There are many things that people choose to make their hill to die on, the significant contribution they made here, but what they often overlook is whether that’s gonna be the thing they want to meet God with. Imagine standing before the Lord of all the worlds, King of kings, Subduer of all realms, and speaking of the greatest contribution you sought to God’s plan for humans on earth:

“I wanted to make sure we sighted the moon properly”
“I tried to get people to believe the Prophet was alive/dead in his grave”
“I tried to convince people that shaikh X was the greatest scholar”
“My mission was decolonialism”
“I was a proud anti-racism campaigner”
“I argued against critics of x mad’hab”
“I wanted to prove Jesus shall return”
“I wanted people to know wiping over their socks in wudhu isn’t allowed”

Now neither is my point to negate the idea that we all naturally have different roles to play for the collective benefit of God’s servants, nor that some of these things aren’t important to the greater plan, but God didn’t put us on earth primarily for any one of the above nor is every one of things legitimately a task for everyone.

Yes, many of these things some of us ought to pay attention to, but it should be in a way that speaks to the overall divine project, not as singular subject matters in and of themselves.

One of the main tasks we have (and an important corollary to appreciating God and purifying ourselves for Him, which is also the essential purpose of ‘enjoining good and forbidding bad’) is to produce and maintain an environment that’s conducive to appreciating God and purifying ourselves for Him. This means that everything we do ought to speak to this objective, and undertaken in a way that directly leads to it. And it’s very evident that most Muslims do not (instead relying on short-term fixes or superficial approaches and arguments appropriated from wider narratives) and as a result much hasn’t positively changed or progressed.

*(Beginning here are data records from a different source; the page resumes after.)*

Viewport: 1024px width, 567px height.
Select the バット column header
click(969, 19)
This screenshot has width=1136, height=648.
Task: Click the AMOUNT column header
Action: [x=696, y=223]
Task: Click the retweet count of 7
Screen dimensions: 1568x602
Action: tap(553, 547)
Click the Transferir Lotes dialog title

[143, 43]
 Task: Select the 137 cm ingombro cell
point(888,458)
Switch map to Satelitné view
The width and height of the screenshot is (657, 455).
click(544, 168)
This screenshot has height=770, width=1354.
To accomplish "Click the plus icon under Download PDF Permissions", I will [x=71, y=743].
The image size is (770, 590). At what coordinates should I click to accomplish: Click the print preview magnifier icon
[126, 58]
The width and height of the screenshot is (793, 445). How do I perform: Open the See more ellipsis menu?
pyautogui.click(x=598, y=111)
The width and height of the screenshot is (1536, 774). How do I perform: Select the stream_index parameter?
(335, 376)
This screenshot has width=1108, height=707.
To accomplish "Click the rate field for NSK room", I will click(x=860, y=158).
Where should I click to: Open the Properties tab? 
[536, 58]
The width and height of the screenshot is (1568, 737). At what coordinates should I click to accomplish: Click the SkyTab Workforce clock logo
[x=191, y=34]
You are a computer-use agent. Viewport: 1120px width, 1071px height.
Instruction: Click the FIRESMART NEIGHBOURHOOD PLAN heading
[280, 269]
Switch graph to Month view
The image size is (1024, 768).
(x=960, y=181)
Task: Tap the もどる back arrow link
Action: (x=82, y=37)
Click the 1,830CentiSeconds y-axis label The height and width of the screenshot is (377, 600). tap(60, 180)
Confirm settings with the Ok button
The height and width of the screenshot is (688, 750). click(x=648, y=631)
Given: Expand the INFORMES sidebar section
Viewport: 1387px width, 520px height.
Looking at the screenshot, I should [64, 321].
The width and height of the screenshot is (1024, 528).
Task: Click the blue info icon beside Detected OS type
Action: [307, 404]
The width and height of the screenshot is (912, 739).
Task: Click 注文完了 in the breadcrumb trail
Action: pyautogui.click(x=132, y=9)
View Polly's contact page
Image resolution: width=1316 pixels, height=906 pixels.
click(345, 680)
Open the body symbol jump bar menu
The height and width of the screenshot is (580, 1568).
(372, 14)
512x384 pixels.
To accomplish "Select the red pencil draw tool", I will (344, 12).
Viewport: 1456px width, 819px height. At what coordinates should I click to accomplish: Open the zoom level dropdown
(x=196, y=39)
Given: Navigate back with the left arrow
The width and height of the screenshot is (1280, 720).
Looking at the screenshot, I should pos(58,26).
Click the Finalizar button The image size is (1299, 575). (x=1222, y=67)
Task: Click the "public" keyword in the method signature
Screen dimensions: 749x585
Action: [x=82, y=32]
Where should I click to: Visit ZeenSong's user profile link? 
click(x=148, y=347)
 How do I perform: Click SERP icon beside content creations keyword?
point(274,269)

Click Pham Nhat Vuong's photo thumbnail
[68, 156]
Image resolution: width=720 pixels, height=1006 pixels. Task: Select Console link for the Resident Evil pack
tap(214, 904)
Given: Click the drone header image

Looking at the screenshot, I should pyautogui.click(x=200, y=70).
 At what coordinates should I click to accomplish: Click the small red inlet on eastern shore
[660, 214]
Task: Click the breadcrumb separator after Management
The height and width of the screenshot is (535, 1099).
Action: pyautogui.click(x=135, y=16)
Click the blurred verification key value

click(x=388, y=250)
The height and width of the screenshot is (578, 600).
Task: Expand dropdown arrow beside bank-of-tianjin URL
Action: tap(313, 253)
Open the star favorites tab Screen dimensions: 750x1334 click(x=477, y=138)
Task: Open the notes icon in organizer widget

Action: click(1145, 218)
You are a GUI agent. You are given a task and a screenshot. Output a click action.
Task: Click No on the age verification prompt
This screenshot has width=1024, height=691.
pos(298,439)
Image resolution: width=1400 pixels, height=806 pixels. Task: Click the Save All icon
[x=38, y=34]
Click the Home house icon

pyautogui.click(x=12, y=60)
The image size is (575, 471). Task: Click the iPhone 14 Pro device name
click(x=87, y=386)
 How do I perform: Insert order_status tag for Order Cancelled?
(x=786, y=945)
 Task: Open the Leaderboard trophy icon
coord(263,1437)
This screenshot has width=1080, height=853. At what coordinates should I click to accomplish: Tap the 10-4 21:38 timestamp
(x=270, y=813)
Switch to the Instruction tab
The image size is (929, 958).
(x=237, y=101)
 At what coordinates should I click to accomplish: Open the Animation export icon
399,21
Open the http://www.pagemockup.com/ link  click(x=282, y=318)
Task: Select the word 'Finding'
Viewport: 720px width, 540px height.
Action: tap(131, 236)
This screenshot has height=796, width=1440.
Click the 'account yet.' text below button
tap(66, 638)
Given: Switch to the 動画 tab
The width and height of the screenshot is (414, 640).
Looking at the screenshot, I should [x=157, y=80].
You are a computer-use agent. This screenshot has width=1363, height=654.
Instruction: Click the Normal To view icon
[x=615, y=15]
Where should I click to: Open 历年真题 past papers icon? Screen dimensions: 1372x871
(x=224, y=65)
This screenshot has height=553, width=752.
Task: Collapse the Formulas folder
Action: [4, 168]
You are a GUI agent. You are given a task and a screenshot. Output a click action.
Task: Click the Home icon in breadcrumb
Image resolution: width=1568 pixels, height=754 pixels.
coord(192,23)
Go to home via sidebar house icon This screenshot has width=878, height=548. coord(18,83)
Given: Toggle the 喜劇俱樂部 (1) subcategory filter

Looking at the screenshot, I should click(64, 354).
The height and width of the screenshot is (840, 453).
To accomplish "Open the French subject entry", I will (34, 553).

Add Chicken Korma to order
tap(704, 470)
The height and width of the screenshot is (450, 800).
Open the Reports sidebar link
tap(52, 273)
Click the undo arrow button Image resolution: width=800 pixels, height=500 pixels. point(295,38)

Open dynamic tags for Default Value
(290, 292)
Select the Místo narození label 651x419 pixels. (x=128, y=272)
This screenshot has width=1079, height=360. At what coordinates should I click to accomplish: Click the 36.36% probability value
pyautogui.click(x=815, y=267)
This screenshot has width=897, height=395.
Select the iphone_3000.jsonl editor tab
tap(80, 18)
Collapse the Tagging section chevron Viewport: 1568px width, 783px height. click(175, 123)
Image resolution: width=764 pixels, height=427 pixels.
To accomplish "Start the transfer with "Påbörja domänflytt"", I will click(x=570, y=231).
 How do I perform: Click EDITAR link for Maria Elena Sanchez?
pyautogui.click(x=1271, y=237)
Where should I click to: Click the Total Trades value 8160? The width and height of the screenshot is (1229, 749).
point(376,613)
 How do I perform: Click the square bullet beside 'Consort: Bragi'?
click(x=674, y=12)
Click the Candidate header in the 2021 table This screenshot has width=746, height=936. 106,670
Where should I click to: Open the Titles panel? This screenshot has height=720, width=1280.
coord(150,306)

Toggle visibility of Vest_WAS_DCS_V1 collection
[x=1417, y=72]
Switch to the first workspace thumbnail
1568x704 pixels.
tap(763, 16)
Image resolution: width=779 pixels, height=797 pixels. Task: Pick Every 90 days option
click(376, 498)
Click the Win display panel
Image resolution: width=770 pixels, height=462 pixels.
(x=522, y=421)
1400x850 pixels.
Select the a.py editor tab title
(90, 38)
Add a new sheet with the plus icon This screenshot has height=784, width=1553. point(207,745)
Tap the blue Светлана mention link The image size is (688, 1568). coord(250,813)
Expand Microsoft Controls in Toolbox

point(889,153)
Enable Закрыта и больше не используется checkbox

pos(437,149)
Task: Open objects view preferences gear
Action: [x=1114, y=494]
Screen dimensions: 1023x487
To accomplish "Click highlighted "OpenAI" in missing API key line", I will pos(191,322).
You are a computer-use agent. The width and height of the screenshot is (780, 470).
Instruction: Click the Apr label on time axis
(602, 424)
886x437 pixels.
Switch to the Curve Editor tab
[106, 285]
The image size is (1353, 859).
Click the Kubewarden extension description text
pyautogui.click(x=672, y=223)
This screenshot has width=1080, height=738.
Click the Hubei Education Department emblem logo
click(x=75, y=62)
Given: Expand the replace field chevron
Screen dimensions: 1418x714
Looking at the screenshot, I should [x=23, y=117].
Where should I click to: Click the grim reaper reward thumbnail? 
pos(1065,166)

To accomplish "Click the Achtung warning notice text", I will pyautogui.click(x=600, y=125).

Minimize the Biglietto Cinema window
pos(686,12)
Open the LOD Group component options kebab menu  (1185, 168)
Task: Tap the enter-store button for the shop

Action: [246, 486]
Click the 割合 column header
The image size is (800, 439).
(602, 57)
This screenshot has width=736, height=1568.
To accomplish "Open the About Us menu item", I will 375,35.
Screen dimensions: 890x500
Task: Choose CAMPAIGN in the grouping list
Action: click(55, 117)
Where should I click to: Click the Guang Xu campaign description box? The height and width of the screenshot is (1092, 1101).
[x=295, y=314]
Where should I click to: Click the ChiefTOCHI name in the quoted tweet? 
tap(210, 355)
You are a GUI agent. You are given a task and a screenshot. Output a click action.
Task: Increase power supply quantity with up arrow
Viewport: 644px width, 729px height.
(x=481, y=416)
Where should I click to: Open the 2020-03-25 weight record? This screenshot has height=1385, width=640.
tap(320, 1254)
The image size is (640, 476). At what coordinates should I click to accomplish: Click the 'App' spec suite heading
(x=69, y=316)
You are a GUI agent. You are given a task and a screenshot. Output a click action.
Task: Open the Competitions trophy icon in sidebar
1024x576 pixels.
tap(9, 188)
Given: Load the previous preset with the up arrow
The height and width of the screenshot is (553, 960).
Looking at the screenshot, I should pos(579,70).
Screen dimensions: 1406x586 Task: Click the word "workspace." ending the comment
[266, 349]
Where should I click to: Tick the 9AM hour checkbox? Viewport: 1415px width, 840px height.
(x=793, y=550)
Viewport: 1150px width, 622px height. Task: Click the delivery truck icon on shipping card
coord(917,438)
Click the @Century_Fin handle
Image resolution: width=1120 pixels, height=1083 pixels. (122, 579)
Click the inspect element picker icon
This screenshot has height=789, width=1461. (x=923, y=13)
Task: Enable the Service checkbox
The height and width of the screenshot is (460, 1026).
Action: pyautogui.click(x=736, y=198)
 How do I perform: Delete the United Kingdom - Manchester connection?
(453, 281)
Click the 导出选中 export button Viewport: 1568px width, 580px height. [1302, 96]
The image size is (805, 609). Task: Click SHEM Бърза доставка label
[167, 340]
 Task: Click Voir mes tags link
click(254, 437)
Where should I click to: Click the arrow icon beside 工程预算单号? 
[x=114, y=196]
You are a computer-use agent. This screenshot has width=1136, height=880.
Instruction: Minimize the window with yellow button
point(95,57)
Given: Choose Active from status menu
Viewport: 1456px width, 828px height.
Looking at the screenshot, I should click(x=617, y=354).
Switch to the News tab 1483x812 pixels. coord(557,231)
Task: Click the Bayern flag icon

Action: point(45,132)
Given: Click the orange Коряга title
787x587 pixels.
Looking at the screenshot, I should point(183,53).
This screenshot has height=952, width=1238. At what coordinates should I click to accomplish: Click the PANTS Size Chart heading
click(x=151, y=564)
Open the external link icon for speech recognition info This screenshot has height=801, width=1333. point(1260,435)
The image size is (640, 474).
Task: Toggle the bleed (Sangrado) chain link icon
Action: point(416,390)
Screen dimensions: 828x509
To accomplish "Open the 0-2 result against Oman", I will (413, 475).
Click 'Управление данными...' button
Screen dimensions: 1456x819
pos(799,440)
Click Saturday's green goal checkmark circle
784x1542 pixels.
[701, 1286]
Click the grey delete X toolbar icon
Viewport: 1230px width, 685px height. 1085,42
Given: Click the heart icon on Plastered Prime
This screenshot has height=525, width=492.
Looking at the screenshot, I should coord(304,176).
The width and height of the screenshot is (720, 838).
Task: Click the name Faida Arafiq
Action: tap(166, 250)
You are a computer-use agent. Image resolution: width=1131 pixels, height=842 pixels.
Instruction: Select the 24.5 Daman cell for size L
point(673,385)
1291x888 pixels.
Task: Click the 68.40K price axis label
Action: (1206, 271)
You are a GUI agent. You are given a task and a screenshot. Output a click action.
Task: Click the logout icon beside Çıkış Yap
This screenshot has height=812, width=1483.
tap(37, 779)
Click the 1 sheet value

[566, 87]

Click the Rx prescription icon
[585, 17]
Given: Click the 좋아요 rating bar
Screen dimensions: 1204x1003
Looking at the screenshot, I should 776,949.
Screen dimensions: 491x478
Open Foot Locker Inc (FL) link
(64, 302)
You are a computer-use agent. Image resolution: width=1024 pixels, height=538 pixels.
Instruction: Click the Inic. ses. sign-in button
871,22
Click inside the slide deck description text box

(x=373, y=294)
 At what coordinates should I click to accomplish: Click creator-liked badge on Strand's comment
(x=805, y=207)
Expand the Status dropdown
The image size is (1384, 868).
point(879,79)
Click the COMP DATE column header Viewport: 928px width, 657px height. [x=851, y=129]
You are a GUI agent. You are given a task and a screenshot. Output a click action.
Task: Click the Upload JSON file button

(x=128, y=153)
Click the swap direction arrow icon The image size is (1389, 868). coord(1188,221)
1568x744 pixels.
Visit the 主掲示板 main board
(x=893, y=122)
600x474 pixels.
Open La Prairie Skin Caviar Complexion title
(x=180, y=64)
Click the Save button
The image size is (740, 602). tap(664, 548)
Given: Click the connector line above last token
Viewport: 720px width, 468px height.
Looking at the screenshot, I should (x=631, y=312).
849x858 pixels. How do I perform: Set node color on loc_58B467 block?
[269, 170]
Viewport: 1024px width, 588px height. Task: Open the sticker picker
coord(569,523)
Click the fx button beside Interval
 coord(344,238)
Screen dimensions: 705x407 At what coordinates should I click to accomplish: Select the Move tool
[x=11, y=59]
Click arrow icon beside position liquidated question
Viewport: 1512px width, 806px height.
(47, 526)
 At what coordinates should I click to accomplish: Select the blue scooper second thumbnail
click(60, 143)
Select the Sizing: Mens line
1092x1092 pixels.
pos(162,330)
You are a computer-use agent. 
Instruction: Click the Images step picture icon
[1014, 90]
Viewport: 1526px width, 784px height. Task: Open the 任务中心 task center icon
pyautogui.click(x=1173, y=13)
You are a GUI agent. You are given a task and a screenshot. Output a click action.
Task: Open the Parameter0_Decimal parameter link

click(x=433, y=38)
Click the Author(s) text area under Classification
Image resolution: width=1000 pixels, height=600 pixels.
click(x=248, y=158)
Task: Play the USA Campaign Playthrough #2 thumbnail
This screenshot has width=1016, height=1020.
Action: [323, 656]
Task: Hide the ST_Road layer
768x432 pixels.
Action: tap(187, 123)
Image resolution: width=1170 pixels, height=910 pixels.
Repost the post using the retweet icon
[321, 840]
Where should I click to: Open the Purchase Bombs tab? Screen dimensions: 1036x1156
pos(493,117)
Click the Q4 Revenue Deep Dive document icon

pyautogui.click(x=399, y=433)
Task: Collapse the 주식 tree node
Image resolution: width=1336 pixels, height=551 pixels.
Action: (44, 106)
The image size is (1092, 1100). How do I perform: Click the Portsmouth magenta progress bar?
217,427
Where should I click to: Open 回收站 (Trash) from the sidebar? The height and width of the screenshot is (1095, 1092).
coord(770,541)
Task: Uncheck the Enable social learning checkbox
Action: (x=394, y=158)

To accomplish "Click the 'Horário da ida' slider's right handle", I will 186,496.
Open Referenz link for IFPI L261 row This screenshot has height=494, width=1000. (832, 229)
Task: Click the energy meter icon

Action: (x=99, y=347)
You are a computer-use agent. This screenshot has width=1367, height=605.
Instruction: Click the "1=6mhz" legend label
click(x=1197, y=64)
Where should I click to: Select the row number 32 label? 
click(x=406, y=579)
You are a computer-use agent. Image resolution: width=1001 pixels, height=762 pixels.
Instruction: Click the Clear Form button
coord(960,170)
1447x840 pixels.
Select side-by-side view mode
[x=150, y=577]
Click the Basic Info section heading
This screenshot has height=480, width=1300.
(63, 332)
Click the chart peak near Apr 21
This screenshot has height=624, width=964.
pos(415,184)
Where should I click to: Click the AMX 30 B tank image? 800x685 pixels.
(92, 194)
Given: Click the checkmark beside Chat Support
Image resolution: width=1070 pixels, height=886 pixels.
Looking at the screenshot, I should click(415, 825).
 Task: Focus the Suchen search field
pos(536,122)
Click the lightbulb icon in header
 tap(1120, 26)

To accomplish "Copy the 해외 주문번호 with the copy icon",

When we don’t, then we are simply unable to to resolve such issues productively, since the atomisation of solutions (which overlooks the interconnected nature of all aspects of human life) result in superficial resolutions and not substantial rectification (islah).

And the more people atomise their approach, the more at risk they are of falling into a silo mentality and parochialism – both a plan of the devil and something God warns believers about through tales of the Children of Israel.

The brief point here is twofold:

  1. Keep your eye on big picture and ultimate purpose
  2. Don’t commit your time to silly or inconsequential issues, have something substantial to meet God with.